### EXTRACT
====

Group challenge 1

Spatial Statistics - BIOSTAT 696/896

Michele Peruzzi

University of Michigan

Groups?

Have some groups been formed?
Troubles?
I have enabled Piazza if you need to find group partners
You could e.g. post your background (MS/PhD/what year…) and look for complementary group members

This group challenge is about getting things started with point-referenced data
The goal of this group activity is to make the first steps towards your final group project
Some of the points I include can only be completed if you have your own data
For these reasons, although not required, I very highly recommend that you begin searching for data for your final project

Spatial coordinates (latitude and longitude, or equivalent depending on the domain)
Not necessarily environmental/ecology/satellite
Must have a continuous variable that varies in space
If you do preprocessing (eg data transformations), must document everything
Check in with me before submitting your answers

Source of the data. Link, citation.
Overall data description (number of observations, number of variables)

====

### DATA LISTING
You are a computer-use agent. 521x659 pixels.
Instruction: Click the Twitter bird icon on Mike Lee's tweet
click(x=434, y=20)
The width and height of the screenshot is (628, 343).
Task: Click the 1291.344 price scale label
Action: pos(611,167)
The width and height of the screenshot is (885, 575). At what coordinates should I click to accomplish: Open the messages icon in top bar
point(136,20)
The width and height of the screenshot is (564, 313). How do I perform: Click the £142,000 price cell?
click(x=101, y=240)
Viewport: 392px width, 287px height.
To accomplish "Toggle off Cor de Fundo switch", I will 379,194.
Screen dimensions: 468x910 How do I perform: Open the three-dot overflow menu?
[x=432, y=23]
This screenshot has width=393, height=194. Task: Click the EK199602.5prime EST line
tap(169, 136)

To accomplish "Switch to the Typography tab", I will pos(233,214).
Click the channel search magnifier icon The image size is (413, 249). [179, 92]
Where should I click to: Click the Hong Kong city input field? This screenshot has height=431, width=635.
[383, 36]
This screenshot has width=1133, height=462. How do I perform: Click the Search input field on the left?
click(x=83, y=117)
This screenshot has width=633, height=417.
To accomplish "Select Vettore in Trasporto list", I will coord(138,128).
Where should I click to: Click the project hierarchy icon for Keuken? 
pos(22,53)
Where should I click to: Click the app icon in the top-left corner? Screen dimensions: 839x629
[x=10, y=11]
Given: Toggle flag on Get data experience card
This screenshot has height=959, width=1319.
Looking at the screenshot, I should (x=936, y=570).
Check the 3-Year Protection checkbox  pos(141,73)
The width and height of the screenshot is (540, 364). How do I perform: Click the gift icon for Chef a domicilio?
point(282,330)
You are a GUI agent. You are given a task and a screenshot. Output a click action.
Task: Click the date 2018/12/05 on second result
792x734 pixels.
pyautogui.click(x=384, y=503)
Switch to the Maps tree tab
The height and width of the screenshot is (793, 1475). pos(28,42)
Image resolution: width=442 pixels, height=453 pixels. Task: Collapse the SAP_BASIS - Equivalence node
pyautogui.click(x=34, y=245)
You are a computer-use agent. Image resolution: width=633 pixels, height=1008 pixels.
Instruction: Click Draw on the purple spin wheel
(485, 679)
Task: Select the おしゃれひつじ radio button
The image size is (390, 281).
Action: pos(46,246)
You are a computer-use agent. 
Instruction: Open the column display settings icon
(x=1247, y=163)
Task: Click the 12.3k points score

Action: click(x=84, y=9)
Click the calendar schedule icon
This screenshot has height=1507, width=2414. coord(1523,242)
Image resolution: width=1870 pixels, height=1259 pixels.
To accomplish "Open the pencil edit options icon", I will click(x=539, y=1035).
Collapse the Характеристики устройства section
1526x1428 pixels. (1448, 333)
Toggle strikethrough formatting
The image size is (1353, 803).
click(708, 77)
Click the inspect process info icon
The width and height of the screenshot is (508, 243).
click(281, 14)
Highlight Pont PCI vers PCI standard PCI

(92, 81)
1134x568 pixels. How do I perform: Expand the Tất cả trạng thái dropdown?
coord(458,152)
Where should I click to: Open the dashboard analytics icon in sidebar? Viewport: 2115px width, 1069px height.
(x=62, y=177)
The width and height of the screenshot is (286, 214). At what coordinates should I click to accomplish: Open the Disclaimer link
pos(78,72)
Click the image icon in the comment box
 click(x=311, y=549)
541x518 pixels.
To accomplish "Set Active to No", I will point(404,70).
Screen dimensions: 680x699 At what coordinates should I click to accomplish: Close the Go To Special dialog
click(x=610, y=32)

====

### DIRECTION 1
Condense the paragraph of the group challenge text that begins "This group challenge is about" into a bulleted list that keeps its main facts.
### DIRECTION 2
Please format the entries as a Markdown table with the columns Row and Line, starting with the line containing "Image resolution: width=442" and continuing through the end of the entries. Number the rows and leave out blank lines.
The group challenge text and the entries are unrelated to each other.

### PROBLEM SOLUTION 1
- The challenge starts work with point-referenced data.
- Its goal is to take the first steps toward the final group project.
- Some points can only be completed with your own data.
- Searching for final project data now is very highly recommended, though not required.

### PROBLEM SOLUTION 2
| Row | Line |
|---|---|
| 1 | Image resolution: width=442 pixels, height=453 pixels. Task: Collapse the SAP_BASIS - Equivalence node |
| 2 | pyautogui.click(x=34, y=245) |
| 3 | You are a computer-use agent. Image resolution: width=633 pixels, height=1008 pixels. |
| 4 | Instruction: Click Draw on the purple spin wheel |
| 5 | (485, 679) |
| 6 | Task: Select the おしゃれひつじ radio button |
| 7 | The image size is (390, 281). |
| 8 | Action: pos(46,246) |
| 9 | You are a computer-use agent.  |
| 10 | Instruction: Open the column display settings icon |
| 11 | (x=1247, y=163) |
| 12 | Task: Click the 12.3k points score |
| 13 | Action: click(x=84, y=9) |
| 14 | Click the calendar schedule icon |
| 15 | This screenshot has height=1507, width=2414. coord(1523,242) |
| 16 | Image resolution: width=1870 pixels, height=1259 pixels. |
| 17 | To accomplish "Open the pencil edit options icon", I will click(x=539, y=1035). |
| 18 | Collapse the Характеристики устройства section |
| 19 | 1526x1428 pixels. (1448, 333) |
| 20 | Toggle strikethrough formatting |
| 21 | The image size is (1353, 803). |
| 22 | click(708, 77) |
| 23 | Click the inspect process info icon |
| 24 | The width and height of the screenshot is (508, 243). |
| 25 | click(281, 14) |
| 26 | Highlight Pont PCI vers PCI standard PCI |
| 27 | (92, 81) |
| 28 | 1134x568 pixels. How do I perform: Expand the Tất cả trạng thái dropdown? |
| 29 | coord(458,152) |
| 30 | Where should I click to: Open the dashboard analytics icon in sidebar? Viewport: 2115px width, 1069px height. |
| 31 | (x=62, y=177) |
| 32 | The width and height of the screenshot is (286, 214). At what coordinates should I click to accomplish: Open the Disclaimer link |
| 33 | pos(78,72) |
| 34 | Click the image icon in the comment box |
| 35 |  click(x=311, y=549) |
| 36 | 541x518 pixels. |
| 37 | To accomplish "Set Active to No", I will point(404,70). |
| 38 | Screen dimensions: 680x699 At what coordinates should I click to accomplish: Close the Go To Special dialog |
| 39 | click(x=610, y=32) |